Basée durant les premiers temps de la confrontation entre l’URSS et le Troisième Reich pendant la Seconde Guerre Mondiale, First Squad nous présente bien sommairement Nadjya, jeune fille blonde et frêle, un peu désemparée, dont les talents divinatoires sont utilisés par une troupe ambulante qui va de camps militaires en camps militaires. Pourchassée par deux Allemandes, la jeune fille est retrouvée par son ancienne organisation militaire qui lui rappelle ses engagements passés. Déterminée à venger ses amis camarades morts lors d’une attaque allemande, elle va chercher à les rappeler de l’au-delà pour s’opposer au nouvel allié des nazis, un chevalier teutonique et son armée morts et maudits depuis 700 ans.
First Squad ne cherche donc pas la véracité historique, avec ses personnages aux capacités surnaturelles et ses morts invoqués sur les champs de bataille. Une fois encore, il oublie de rappeler que l’URSS avant de s’opposer aux nazis a été bien opportunément leur allié. Mais il ne glorifie pas la guerre, montrée avec son lot de morts et de désolations, mais aussi, et c’est bien ironique, avec cet esprit russe de résistance et de patriotisme.

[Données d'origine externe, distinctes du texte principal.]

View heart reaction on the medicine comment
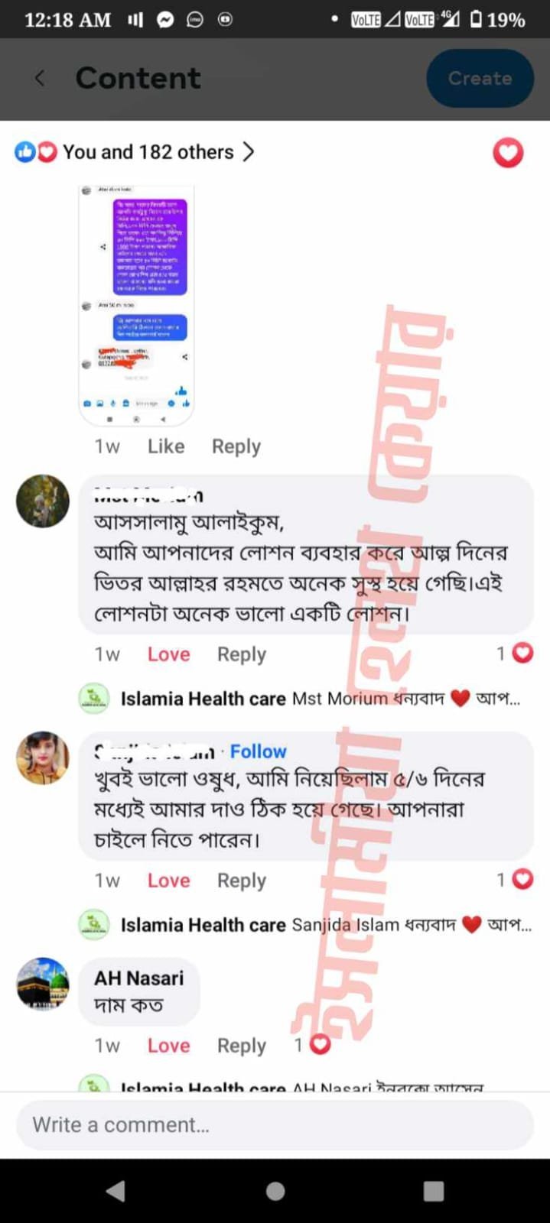This screenshot has height=1223, width=550. coord(514,879)
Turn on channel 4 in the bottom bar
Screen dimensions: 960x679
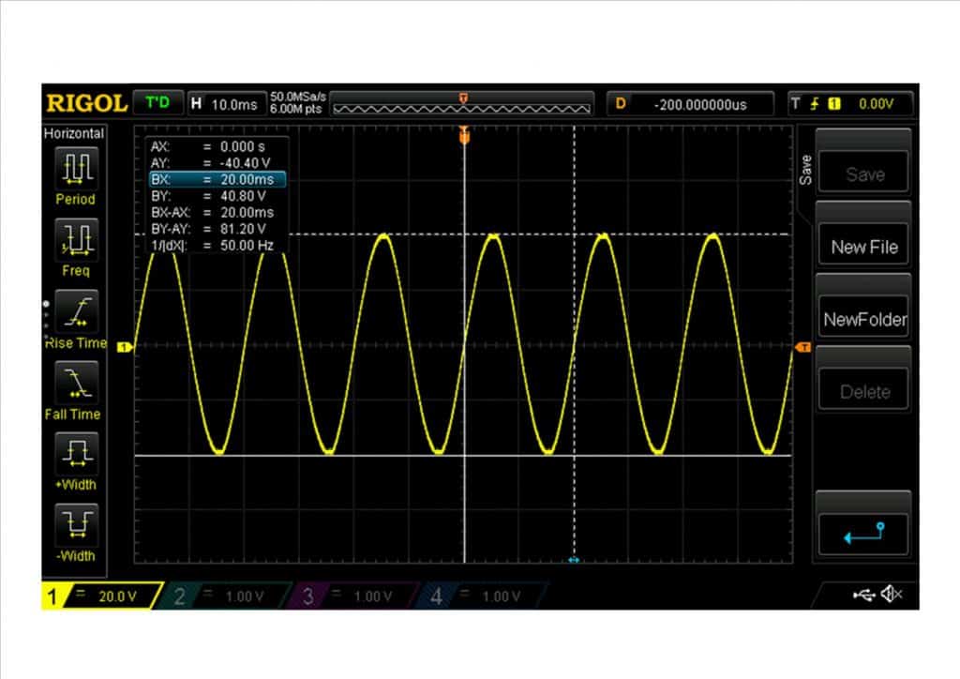(x=478, y=596)
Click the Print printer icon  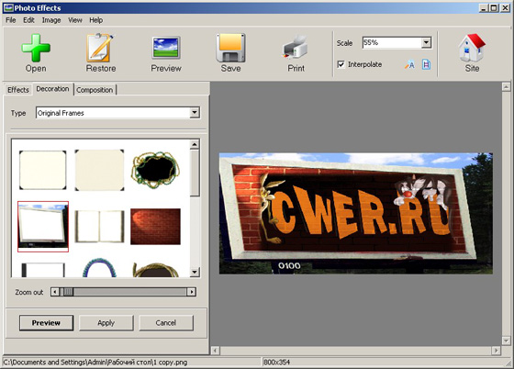[x=295, y=48]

L’univers de First Squad ne manque pas de mystères, à l’image de certains pans du passé de Nadjya ou de l’identité de certains personnages, intégrés au récit sans présentations. Même ce qui est révélé au personnage peut sembler sujet à interrogation. Mais c’est cette atmosphère étrange entre guerre et surnaturel, à la fois enjouée et déterminée, très japonaise, mais aussi violente et où l’espoir est fragile qui captive l’attention.
Car le métrage est assez rapide, parfois précipité, dans un sentiment d’urgence désespéré qui nourrit le rythme, mais d’autres fois qui ne laisse qu’encore plus de frustrations. La confrontation avec l’armée teutonne est attendue. Elle est expédiée en quelques plans. La fin semble d’ailleurs accélérée, comme s’il fallait boucler le métrage. Le film dure moins d’1h et cela se ressent, la version française est expurgée de passages faussement documentaires russes avec des vrais acteurs présents sur l’originale. Une drôle d’idée tout de même, mais qui expliquait peut-être mieux le film.
De plus, même si les designs tranchants ont une certaine allure, la petite Nadjya marque l’écran de sa présence, que les couleurs froides marquent bien le ton du film, l’animation est un peu en retrait. En mouvement, le métrage n’arrive que rarement à épater, l’ensemble est fait avec une certaine économie qui traduit peut-être un manque de moyens affectés au projet. Ou un manque d’implication de la part de Studio 4°C.
D’autres films auraient du développer l’univers, ce qui n’a pas été le cas. Un roman aurait été écrit mais il n’a pas été édité chez nous. Par contre son adaptation en BD a été éditée aux États-Unis récemment, en 2021, après un Kickstarter réussi. Il n’est donc pas improbable que First Squad refasse donc encore parler de lui prochainement. En espérant que son retour soit moins frustrant que cet animé, au cadre original avec son mélange soviétique de guerre historique et de surnaturel, assez intriguant mais trop court.